Konstantin Svist wrote:
lemme take a crack at it..

_boundedStack: {
  _max: 500,
  _stack: [],
  _current: 0,   // next position to be written
  _overfly: false,
  push: function(obj) {
    var current = this._current;    // minor optimization
    this._stack[current] = obj;

This needs to realloc the array, unless js is really clever about those, you realloc 500 times, which is slow and consumes basically 1000 entries in memory at max. Not really worth it, if you usually do hit the 500 soonish.

    if (current >= this._max) {
      this._current = 0;
      this._overfly = true;
    }
  },
  length: function() { return this._stack.length; },    // note_1
  item: function(idx) {        // note_2
    if (this._overfly) {
      idx += this._current;
      if (idx >= this._max) { idx -= this._max; }
    }
    return this._stack[idx];
  }
}

note_1: it'll probably be a little faster to call myStack._stack.length directly

note_2: caller needs to bound-check. this can be done implicitly: get the length first, then only ask for elements within that length.

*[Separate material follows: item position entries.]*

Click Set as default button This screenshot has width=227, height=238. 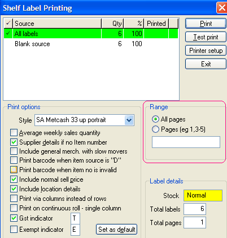click(117, 230)
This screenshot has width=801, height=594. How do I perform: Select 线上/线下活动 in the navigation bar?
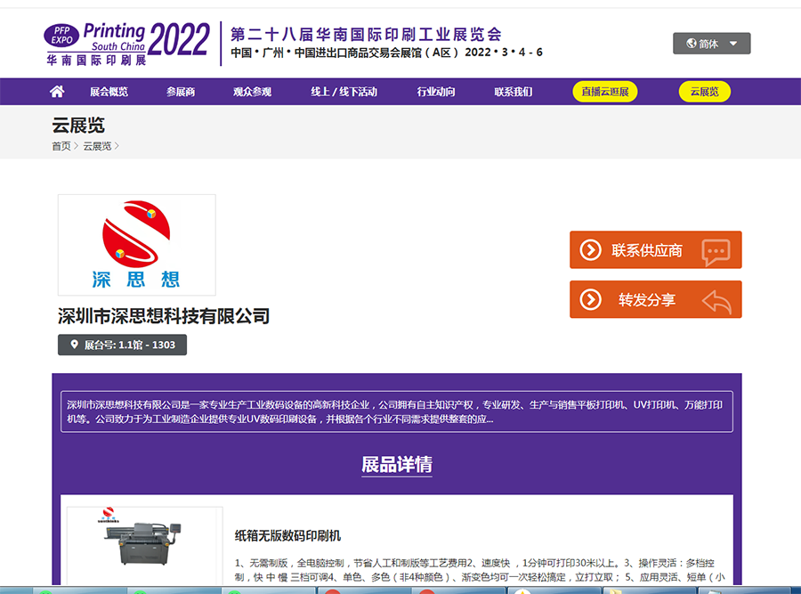[344, 92]
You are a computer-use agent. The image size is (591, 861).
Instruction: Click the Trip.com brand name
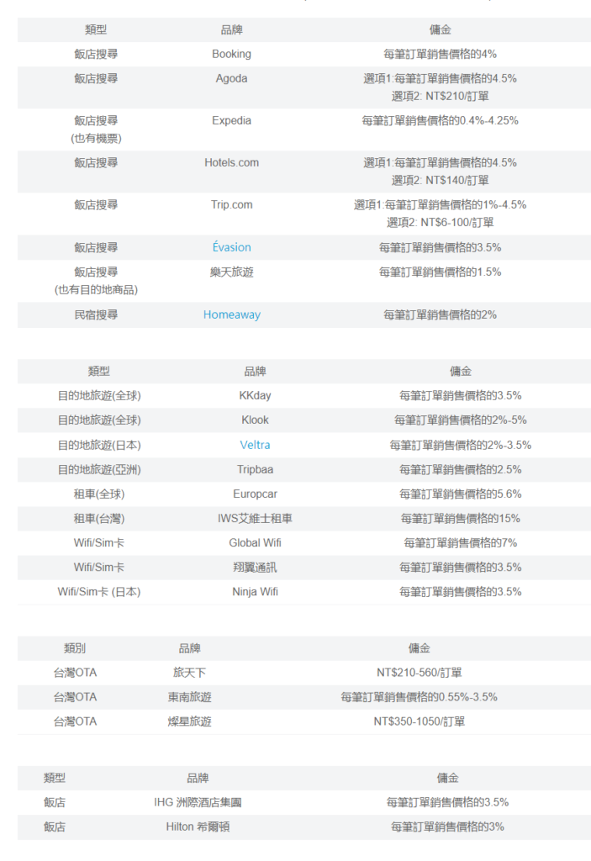(x=231, y=204)

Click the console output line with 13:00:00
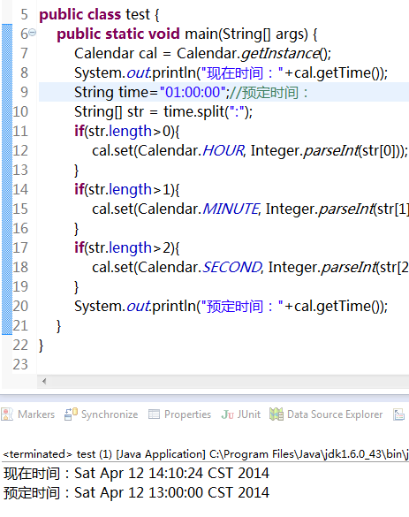click(x=136, y=492)
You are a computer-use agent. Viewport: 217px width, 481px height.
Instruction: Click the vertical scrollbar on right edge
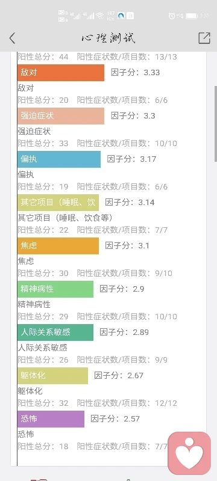click(x=215, y=123)
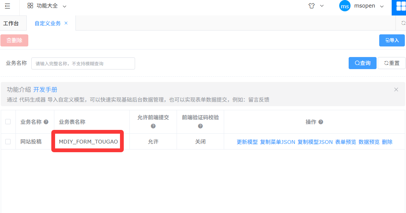Click the ms user avatar
This screenshot has height=213, width=406.
tap(344, 6)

logic check: _current points to next field to write into. when getting an element by index, _current points to oldest element iff there was an overflow.


By the way, never skimp on the curly braces {}: for some reason Fx 1.0 favors the code with lots of {}s, by a slight margin (or so my testing showed).






also, does it have to be an array? what if you just use a linked list of objects? it may work faster if you keep retrieving the whole list each time, not just a certain item

_boundedStack: {
  first: null,
  last: null,
  len: 0,
  max: 500,
  push: function(obj) {
    if (null == this.last) { this.last = obj; }
    else {
      this.last.next = obj;
      this.last = obj;
    }
    this.len++;
    if (null == first) { first = obj; }
    else if (this.len >= this.max) {
        this.first = this.first.next;
        this.len--;
    }
  }
}

obj should be fairly easy to implement, i think..
to get the length of your stack, just grab the len variable
to get the list, get the first element then .next until .next == null


Linked lists are non-local in storage, that may or may not have an impact on perf. In theory, I bet that doesn't matter at all in an interpreted language.
It may be a little stressful on GC to have 500 additional objects.
It looks like you're polluting obj with next members, too.